For the cpn10 heptamer, we discovered that the stabilizing effect of crowding arises mostly due to increased stability of each monomer; the energetic effect by crowding on inter-protein interactions is small (Aguilar et al. 2011). For both apoflavodoxin and cytochrome c, we found an inverse correlation between stabilizing effect of added crowder versus protein stability in the buffer: if the stability of apoflavodoxin was decreased by changes of buffer or the cytochrome c stability was decreased by the presence of low amounts of GuHCl, the resulting effect of crowders on thermal stability was larger.

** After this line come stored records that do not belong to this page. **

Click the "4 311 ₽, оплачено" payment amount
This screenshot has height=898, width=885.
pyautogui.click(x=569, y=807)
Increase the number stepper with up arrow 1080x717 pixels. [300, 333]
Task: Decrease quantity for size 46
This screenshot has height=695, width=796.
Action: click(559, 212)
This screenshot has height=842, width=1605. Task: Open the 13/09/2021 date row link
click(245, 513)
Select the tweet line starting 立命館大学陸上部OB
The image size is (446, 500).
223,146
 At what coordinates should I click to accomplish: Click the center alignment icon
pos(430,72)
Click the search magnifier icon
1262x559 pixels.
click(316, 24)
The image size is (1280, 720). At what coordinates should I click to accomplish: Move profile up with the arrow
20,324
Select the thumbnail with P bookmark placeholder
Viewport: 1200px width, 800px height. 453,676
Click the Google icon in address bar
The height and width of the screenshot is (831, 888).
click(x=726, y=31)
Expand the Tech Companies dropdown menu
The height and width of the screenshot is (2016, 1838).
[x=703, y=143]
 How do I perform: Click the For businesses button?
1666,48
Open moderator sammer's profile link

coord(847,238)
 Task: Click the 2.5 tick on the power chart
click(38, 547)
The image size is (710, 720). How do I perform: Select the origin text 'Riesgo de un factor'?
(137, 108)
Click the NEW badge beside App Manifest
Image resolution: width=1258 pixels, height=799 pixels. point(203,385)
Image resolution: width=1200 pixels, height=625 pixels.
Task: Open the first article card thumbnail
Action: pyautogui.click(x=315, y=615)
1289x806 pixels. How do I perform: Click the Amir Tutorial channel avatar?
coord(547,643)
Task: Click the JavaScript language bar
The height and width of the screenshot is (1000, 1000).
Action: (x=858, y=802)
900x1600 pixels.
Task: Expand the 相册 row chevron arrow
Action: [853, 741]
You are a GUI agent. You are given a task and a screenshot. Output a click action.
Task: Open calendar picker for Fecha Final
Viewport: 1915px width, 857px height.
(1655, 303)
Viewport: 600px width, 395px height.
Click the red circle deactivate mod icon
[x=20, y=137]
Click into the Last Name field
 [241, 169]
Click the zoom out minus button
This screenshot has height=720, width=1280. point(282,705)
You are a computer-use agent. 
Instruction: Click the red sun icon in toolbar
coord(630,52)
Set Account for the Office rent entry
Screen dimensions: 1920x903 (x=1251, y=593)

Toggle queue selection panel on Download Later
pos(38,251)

Macromolecular crowding effects on unfolded ensemble

Conformational compaction of the unfolded ensemble as a result of macromolecular crowding has been suggested by SANS experiments on random polymers (Le Coeur et al. 2010) as well as on intrinsically disordered proteins (Johansen et al. 2011). In a study performed in 2008 (Engel et al. 2008), fluorescence experiments indicated that unfolded Azotobacter vinelandii apoflavodoxin was compacted in the presence of crowders, albeit it was noted that this may be due to the coexistence of intermediate states. In 2010, Hong and Gierasch (2010) provided indirect evidence of protein unfolded state compaction in a crowded environment in vitro. For this, they probed changes in Cys and Trp residue accessibility in the cellular retinoic acid-binding protein (CRABP) 1 protein as the means to demonstrate compaction.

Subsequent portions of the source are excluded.